PLab fits the mold of a lean startup but with a biotech twist. Over the course of 2014, our first year of existence, we grew bench by bench at QB3@953, the biotech incubator we call home. Every aspect of overhead is itemized, from individual autoclave runs to monthly tissue culture hood usage. With excellent back-end assistance from virtual lab manager HappiLabs, we enforced capital efficiency at all levels of our operation. Every dollar spent in 2014 has been counted and categorized.

But before we could spend any money I first had to raise it. Our seed round commenced in earnest, i.e., the first funds were wired, in April 2014. Over the course of the following six months I raised $2.21M from over a dozen investors — angels and strategics, no VCs. Here’s a plot showing the range of seed investment sizes:

seed investments

The smallest investment is $5,000 and the largest investments were $400,000. The mean investment size is just shy of $125,000, or roughly the size of a Phase 1 SBIR/STTR grant. Important to remember that the funds did not arrive all at once. $800,000 kicked off the round. Investments then arrived in dribs and drabs, and then burst in ahead of closing deadlines. Investments of $200,000 or more comprise 80% of the round.

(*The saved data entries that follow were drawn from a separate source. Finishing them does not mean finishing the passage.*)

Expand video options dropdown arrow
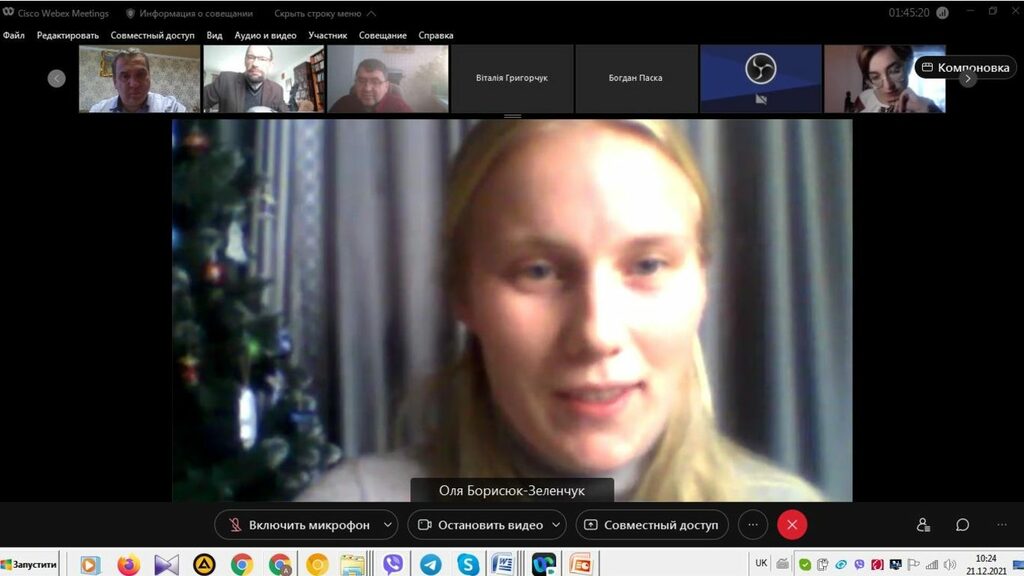Screen dimensions: 1024x576 [x=556, y=525]
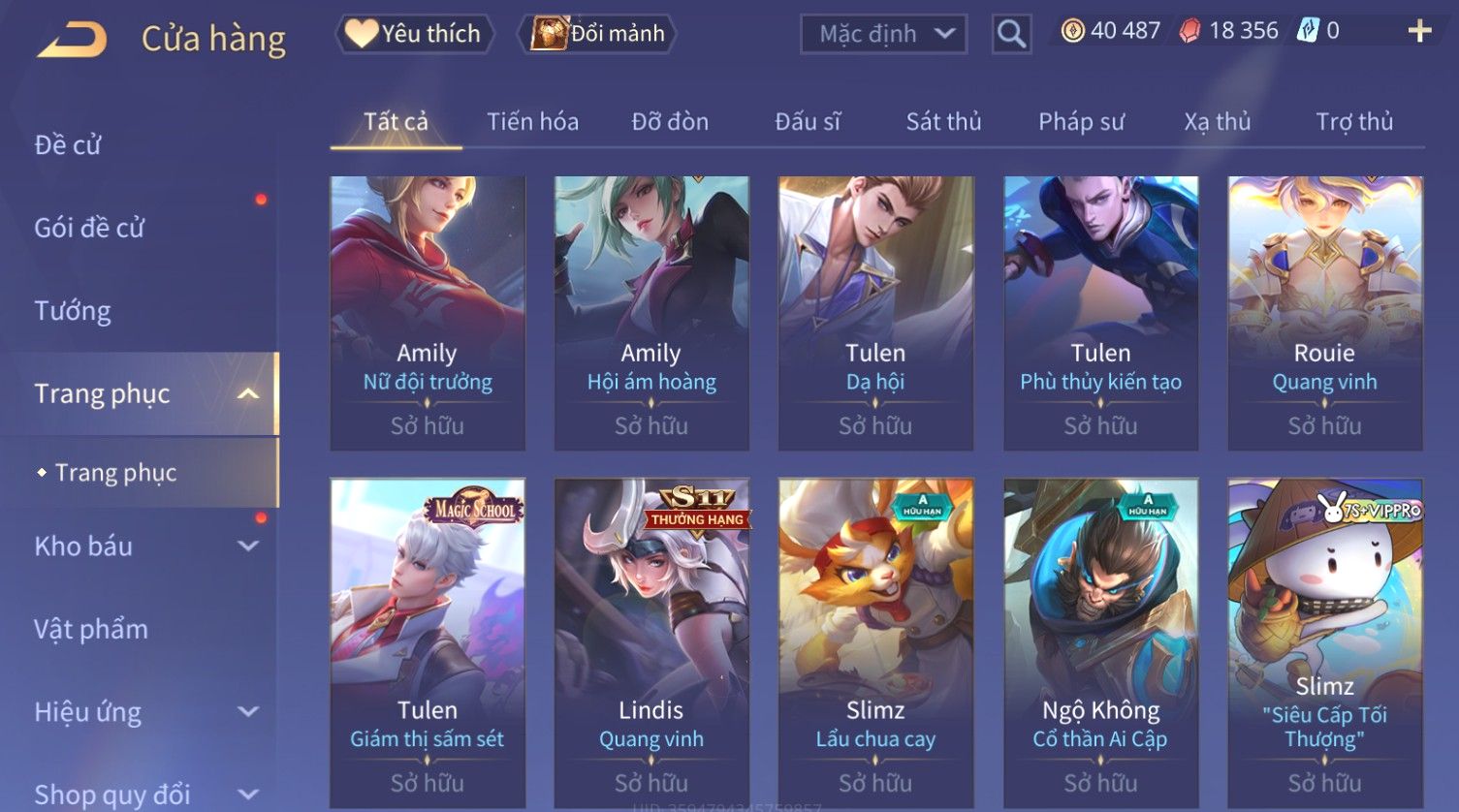Collapse the Trang phục sidebar section
This screenshot has width=1459, height=812.
[248, 393]
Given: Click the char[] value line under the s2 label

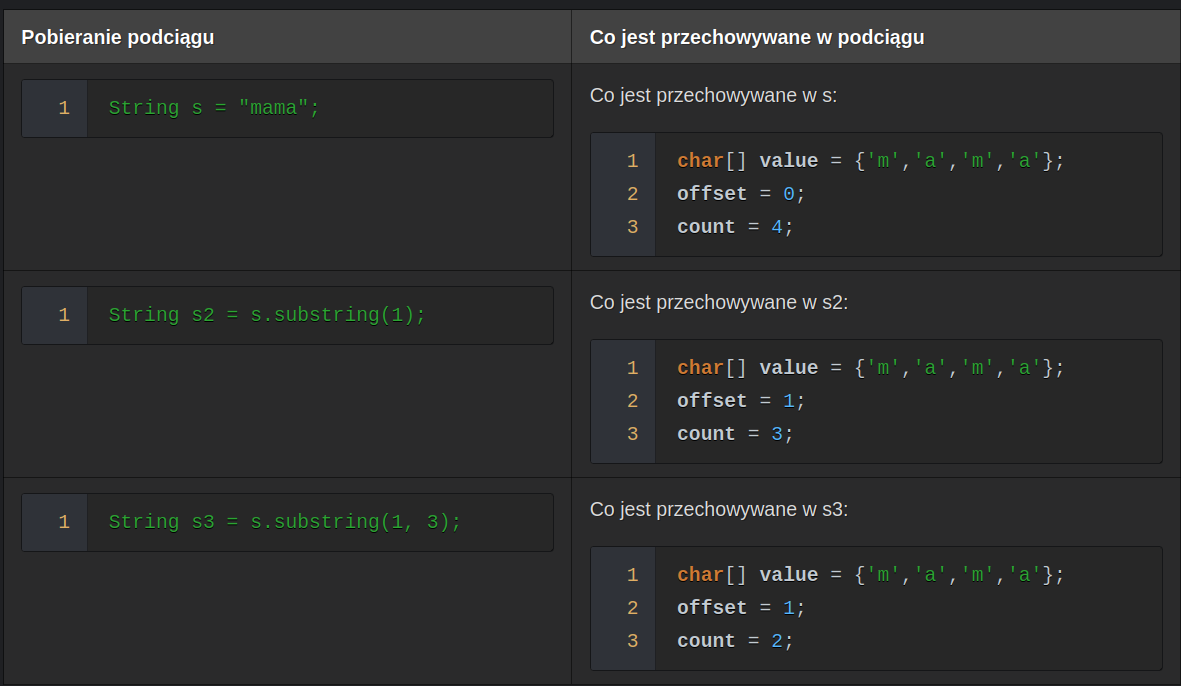Looking at the screenshot, I should [870, 368].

Okay, back to PLab’s 2014 spending:

PerlsteinLab 2014 Spending Graph

The biggest slice is capital equipment. These were all one-time costs for the essential components of our HTS phenotypic screening platform. The next biggest slice is payroll. Lab supplies and small equipment include all the consumables needed to keep the lab humming. The fixed costs of maintaining yeast, worms, and flies are low. Service providers include the University of Utah’s genome editing core that CRISPR’d flies for us. Science Exchange gets the assist there.

We’ll continue to drill down into the 2014 budget on this blog in the weeks ahead. In the spirit of Open Science, I challenge all lean biotech startup founders to share last year’s numbers.